This notebook explores the dynamic of querying a system we are calling iSAID (Integrated Science Assessment Information Database) for information about people. Functionality is built into the [pylinkedcmd](https://github.com/skybristol/pylinkedcmd) package in the Isaid class. The functions shown here work against an experimental information cache exposed via a GraphQL end point that is accessible through functions in this codebase. The database contains cached information about all USGS staff from the following locations:

* ScienceBase Directory
* USGS Pubs Warehouse
* USGS Profile Pages

Information from these sources is synthesized to generate the start to an automated research record for individual staff. The ScienceBase Directory is used as the most complete and reasonable access point for USGS staff records.

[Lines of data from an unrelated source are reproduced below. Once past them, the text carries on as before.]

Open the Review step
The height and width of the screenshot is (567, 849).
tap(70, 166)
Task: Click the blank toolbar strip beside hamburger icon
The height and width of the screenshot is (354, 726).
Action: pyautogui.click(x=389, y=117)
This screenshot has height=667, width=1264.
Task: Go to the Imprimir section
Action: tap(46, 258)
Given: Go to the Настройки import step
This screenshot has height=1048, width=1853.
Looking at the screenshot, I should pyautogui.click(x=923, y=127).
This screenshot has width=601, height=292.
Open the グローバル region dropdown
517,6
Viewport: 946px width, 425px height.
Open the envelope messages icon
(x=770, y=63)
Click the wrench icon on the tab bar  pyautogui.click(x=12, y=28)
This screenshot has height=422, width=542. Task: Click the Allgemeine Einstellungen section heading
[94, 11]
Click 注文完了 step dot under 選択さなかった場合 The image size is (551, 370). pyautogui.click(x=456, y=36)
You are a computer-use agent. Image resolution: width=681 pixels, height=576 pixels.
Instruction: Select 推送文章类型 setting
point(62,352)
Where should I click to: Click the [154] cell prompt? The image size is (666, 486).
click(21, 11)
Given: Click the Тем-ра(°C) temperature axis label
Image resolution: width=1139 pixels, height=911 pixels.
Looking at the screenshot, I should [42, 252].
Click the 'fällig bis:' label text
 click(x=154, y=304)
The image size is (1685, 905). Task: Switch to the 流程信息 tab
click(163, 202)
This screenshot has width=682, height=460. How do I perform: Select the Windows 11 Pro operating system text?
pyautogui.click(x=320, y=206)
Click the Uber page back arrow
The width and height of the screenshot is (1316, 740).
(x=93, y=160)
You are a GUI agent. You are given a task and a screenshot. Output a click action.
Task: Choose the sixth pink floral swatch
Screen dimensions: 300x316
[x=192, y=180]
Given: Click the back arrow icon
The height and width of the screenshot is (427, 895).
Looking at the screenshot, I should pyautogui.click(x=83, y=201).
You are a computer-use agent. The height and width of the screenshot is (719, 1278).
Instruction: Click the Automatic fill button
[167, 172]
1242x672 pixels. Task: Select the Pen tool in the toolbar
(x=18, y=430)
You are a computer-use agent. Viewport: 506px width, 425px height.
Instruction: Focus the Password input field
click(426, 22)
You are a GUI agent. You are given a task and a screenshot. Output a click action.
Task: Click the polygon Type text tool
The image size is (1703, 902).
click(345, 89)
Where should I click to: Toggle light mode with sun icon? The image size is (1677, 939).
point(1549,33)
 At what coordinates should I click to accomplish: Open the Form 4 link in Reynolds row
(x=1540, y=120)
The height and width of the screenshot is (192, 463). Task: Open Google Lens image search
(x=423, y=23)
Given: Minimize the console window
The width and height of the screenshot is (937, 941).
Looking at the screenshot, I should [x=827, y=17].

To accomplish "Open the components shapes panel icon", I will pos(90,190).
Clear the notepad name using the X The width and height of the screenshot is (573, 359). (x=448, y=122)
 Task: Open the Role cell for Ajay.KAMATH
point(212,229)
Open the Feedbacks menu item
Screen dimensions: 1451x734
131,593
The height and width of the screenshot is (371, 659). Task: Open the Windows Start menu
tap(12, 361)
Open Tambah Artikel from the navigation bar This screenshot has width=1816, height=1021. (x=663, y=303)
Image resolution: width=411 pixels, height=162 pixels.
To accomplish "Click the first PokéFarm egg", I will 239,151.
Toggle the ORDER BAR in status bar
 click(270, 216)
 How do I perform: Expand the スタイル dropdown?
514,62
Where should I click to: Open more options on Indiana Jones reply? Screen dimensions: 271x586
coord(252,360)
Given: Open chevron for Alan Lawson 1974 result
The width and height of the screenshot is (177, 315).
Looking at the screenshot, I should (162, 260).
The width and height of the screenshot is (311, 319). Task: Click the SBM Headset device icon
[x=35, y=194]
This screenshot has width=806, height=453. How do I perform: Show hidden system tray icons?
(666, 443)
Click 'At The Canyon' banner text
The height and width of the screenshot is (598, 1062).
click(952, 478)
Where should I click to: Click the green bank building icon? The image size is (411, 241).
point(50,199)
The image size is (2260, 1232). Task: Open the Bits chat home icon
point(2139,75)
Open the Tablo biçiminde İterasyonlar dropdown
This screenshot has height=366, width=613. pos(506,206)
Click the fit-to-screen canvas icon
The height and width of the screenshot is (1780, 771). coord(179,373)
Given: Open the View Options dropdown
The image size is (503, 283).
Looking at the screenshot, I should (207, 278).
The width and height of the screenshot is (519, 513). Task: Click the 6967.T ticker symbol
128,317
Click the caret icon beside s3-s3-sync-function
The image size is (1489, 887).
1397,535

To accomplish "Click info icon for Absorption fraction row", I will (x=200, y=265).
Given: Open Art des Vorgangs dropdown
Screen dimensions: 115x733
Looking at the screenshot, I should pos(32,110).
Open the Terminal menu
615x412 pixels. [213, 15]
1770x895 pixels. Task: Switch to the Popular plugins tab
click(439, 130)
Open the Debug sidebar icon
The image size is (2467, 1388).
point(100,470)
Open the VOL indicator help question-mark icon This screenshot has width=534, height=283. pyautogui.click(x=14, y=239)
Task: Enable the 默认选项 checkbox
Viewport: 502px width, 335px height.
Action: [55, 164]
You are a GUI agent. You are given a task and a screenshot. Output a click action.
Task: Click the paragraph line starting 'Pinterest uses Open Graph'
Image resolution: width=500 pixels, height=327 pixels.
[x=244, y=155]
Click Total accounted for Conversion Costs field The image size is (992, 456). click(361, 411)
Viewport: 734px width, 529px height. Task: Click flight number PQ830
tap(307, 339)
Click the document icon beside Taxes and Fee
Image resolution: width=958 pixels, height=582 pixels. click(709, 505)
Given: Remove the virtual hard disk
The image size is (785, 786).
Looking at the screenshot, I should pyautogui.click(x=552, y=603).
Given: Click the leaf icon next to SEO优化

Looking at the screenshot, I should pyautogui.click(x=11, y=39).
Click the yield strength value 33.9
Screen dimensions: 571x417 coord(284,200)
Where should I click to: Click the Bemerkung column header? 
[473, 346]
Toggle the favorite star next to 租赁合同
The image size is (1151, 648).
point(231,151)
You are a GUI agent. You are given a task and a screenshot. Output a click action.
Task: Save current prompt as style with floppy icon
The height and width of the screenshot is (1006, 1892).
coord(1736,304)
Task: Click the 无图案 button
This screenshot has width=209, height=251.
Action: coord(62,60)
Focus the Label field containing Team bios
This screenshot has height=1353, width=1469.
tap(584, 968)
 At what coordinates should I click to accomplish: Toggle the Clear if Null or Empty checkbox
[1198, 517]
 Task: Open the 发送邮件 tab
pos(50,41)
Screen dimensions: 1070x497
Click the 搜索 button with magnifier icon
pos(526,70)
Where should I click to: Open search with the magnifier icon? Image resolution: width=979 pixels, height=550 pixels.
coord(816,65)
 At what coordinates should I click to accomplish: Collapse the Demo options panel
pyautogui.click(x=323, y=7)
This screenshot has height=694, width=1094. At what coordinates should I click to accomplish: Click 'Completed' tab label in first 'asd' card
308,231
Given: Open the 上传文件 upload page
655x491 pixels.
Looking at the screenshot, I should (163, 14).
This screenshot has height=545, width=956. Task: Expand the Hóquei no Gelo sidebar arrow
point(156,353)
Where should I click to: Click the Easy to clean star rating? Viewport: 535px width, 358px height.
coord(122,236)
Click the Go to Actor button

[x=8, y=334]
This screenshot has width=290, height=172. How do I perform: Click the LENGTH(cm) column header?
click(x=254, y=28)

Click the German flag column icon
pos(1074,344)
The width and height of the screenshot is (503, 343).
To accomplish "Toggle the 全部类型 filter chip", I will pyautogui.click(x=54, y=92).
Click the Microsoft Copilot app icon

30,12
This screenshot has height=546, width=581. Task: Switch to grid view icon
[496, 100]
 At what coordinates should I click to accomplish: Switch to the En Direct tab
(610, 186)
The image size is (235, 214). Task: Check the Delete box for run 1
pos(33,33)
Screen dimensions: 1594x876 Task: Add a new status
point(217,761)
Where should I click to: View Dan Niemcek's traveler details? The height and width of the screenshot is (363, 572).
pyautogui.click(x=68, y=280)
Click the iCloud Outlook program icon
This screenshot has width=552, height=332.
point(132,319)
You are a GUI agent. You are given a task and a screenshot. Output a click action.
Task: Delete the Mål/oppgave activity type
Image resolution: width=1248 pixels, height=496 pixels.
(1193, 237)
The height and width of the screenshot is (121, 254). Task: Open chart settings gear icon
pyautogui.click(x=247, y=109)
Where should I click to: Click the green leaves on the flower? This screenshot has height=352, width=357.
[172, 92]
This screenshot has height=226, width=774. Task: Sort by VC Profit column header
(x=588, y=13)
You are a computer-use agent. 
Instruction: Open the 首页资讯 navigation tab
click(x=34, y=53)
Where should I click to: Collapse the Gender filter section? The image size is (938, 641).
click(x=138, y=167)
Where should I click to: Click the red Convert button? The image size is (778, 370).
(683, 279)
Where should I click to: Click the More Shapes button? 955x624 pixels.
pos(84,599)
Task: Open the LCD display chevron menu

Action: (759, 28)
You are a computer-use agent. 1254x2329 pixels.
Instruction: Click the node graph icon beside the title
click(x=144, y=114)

Processes are run against Pubs Warehouse metadata to optimize data for analyzing co-author connections and associated organizational affiliations. Information is scraped from USGS Profile Pages into a data structure for use because there is currently no API or some type of programmatic access to those sources.

In [11]:
import pylinkedcmd
from json2html import *
from IPython.display import HTML
import ipywidgets as widgets
from ipywidgets import interact, interact_manual
import random

cmd_isaid = pylinkedcmd.pylinkedcmd.Isaid()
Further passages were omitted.